== Page ==

☆ ☆ ☆ ☆

Saturday, September 5, 2015

What's wrong with Dani Rodrik's view of economics


I think I saw this in a couple of places, but I clicked on this tweet from Noah Smith. Reading this (p)review of Dani Rodrik's view of economics by N. Emrah Aydınonat, I couldn't help think of Kartik Athreya's view of macro. As I haven't read the book yet, I admit I may not have the full story. But let's assume the linked (p)review is accurate. I have two major points, one about frameworks and one about how my critique of economics differs from most other critiques (and thus isn't addressed by Rodrik). The second is dependent on the first. First, we have Rodrik's view of what economic models are:
Rodrik argues that models are simplifications. Economic models isolate specific mechanisms and how these mechanisms work under certain conditions. These conditions are specified by the assumptions of the model. 
Rodrik’s account of models has a close resemblance to Uskali Mäki’s account of models. The method of isolation helps economists theoretically remove the influence of some elements on a set of other elements in a given situation, so that they can focus on their desired set of relations in isolation. This makes models similar to experiments. In laboratory experiments, scientists physically isolate the environment from the influence of other factors in order to study the relationships they wish to understand. So, they engage in material isolation. Models are similar to experiments in that they utilize isolation; but that is theoretical isolation rather than material isolation.

☆ ☆ ☆ ☆

== Recorded information ==
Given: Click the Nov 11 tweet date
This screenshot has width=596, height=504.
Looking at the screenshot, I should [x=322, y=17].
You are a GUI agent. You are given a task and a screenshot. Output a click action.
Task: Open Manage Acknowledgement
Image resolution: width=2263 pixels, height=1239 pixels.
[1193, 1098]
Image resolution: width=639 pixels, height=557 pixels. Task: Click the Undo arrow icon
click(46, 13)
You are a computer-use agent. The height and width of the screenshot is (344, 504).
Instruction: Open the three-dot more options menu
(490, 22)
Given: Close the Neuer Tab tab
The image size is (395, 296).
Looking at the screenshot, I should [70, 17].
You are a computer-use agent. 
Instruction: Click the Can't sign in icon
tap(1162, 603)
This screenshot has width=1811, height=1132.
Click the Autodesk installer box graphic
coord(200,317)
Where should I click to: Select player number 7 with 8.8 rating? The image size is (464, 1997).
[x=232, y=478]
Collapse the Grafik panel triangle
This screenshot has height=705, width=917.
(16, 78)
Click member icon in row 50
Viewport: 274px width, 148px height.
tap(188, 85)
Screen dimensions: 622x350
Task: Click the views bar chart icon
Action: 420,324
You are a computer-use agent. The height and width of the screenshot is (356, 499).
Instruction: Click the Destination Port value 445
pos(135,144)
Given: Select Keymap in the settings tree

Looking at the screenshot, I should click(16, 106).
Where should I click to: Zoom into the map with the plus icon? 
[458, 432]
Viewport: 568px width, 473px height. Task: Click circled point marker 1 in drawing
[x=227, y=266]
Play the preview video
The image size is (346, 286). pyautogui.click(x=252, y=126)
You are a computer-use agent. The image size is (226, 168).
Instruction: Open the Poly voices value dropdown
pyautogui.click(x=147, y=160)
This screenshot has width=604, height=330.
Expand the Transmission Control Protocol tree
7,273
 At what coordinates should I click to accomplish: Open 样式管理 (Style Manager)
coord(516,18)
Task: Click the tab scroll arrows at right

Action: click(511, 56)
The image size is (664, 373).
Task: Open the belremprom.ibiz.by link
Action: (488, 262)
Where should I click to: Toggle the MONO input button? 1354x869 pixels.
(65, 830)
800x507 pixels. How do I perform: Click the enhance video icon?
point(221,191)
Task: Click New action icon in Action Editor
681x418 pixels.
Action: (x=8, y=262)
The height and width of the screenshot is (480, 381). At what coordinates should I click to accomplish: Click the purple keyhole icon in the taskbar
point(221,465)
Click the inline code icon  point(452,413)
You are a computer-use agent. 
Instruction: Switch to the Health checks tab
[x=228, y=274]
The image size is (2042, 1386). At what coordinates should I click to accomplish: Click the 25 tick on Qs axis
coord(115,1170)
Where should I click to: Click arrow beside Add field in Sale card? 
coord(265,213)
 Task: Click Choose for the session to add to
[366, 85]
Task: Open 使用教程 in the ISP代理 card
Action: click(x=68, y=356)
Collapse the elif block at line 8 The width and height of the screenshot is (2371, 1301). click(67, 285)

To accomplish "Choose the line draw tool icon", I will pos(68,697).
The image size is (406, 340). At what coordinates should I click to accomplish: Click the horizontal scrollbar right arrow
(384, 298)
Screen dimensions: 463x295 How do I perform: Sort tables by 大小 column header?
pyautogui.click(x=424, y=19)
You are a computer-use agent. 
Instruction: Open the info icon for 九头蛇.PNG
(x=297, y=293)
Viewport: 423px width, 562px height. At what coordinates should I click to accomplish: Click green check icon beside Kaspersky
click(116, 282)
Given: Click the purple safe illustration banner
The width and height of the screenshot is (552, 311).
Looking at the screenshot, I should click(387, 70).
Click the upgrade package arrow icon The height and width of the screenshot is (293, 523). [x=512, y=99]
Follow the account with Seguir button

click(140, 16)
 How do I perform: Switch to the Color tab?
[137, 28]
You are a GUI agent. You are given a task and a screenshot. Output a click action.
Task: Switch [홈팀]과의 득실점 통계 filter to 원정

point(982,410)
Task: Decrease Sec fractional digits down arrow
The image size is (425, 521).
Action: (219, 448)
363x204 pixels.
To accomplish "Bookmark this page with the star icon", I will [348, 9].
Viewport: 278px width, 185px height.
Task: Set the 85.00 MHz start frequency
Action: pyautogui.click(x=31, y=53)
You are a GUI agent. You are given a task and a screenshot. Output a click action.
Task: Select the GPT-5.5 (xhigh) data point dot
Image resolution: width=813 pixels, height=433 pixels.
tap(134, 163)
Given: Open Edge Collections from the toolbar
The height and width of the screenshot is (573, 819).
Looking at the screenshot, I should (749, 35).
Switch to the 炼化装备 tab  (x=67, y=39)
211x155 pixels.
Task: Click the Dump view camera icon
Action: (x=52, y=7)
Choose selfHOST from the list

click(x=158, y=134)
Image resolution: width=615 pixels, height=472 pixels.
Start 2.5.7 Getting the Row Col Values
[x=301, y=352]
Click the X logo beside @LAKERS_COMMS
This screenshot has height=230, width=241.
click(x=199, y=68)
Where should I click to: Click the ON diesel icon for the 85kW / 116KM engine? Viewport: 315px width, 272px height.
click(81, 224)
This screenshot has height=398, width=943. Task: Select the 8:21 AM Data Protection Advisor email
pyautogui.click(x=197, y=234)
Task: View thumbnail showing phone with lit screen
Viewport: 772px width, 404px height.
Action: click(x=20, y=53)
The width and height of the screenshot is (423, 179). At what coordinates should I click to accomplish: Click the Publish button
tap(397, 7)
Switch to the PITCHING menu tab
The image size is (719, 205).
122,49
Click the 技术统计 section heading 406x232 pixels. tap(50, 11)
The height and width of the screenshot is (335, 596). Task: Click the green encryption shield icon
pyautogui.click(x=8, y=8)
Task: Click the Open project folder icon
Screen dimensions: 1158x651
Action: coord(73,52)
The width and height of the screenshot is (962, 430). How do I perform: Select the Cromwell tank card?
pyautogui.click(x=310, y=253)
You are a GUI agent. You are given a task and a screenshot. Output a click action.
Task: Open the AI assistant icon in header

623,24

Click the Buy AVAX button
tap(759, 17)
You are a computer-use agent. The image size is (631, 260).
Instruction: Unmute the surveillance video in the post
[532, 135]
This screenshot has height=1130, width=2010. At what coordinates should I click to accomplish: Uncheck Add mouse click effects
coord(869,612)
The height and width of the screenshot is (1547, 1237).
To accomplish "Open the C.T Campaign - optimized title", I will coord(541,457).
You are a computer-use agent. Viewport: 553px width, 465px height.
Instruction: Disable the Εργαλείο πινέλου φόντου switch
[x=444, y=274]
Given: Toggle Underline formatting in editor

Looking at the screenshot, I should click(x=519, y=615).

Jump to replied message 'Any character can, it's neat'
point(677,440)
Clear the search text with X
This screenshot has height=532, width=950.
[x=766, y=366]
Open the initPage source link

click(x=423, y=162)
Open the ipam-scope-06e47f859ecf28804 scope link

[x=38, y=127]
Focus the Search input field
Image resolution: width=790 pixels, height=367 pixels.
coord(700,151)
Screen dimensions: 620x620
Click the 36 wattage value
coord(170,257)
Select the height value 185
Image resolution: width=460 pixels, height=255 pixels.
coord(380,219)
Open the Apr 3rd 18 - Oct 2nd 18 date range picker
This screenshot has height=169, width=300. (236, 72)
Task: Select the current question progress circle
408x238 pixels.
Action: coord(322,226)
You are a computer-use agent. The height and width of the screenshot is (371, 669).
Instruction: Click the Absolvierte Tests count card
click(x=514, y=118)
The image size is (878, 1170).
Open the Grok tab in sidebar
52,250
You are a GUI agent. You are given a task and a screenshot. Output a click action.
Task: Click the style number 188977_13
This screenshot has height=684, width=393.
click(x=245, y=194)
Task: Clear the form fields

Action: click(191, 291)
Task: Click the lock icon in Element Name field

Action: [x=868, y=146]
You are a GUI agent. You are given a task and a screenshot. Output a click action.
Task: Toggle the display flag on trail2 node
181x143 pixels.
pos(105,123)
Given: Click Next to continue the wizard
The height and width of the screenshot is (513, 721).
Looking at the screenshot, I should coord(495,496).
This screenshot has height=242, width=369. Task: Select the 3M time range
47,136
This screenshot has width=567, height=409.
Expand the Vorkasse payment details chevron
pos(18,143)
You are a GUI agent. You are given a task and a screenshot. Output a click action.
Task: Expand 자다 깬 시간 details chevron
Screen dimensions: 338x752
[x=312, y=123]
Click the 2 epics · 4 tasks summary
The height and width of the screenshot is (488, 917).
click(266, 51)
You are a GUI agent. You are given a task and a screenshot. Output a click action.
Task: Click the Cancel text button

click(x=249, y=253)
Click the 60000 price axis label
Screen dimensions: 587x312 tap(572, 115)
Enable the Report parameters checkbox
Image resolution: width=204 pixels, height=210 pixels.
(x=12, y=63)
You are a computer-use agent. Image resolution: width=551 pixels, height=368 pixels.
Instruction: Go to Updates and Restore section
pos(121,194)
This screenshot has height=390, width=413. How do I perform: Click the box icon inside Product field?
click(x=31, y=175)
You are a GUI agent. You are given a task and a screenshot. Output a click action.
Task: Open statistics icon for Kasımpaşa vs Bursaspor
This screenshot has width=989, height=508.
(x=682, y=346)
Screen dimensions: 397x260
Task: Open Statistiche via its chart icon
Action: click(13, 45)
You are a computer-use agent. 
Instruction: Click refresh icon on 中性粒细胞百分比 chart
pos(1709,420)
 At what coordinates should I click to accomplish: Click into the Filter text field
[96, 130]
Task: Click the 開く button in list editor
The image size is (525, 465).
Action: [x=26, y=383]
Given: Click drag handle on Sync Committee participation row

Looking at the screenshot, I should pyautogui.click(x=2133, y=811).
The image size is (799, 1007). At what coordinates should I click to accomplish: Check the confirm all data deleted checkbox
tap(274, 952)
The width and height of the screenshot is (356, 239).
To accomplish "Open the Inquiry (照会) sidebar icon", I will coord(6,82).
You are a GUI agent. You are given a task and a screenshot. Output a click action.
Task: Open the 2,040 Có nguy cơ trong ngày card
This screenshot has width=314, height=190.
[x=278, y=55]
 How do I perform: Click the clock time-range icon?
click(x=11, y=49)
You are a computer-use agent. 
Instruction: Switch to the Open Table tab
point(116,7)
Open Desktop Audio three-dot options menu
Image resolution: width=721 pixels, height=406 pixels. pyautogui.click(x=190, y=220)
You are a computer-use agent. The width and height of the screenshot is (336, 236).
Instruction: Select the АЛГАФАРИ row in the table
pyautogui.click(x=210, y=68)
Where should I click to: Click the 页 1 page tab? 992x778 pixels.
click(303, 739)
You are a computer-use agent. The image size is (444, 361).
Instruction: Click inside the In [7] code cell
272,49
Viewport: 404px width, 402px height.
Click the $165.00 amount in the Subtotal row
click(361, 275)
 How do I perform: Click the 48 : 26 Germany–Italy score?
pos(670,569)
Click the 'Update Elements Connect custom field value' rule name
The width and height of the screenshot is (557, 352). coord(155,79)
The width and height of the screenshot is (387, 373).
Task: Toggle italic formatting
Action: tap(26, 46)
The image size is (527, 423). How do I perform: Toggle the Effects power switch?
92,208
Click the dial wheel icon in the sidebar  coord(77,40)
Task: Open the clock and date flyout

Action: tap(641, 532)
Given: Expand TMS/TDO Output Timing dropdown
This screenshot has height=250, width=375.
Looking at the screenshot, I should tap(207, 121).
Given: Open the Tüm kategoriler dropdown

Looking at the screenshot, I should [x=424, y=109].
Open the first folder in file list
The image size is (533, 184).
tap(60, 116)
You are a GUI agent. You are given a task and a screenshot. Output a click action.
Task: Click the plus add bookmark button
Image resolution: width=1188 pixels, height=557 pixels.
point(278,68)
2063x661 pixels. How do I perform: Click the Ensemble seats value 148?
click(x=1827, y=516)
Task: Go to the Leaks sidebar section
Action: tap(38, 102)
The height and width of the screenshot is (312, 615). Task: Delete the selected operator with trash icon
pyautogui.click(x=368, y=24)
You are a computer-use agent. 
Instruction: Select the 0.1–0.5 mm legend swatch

☆ ☆ ☆ ☆

Copy the passage from "What's wrong with" to "of the model." from the post on Dani Rodrik's view of economics, word for word. Nothing here depends on the listing.

== Finished answer ==
What's wrong with Dani Rodrik's view of economics


I think I saw this in a couple of places, but I clicked on this tweet from Noah Smith. Reading this (p)review of Dani Rodrik's view of economics by N. Emrah Aydınonat, I couldn't help think of Kartik Athreya's view of macro. As I haven't read the book yet, I admit I may not have the full story. But let's assume the linked (p)review is accurate. I have two major points, one about frameworks and one about how my critique of economics differs from most other critiques (and thus isn't addressed by Rodrik). The second is dependent on the first. First, we have Rodrik's view of what economic models are:
Rodrik argues that models are simplifications. Economic models isolate specific mechanisms and how these mechanisms work under certain conditions. These conditions are specified by the assumptions of the model.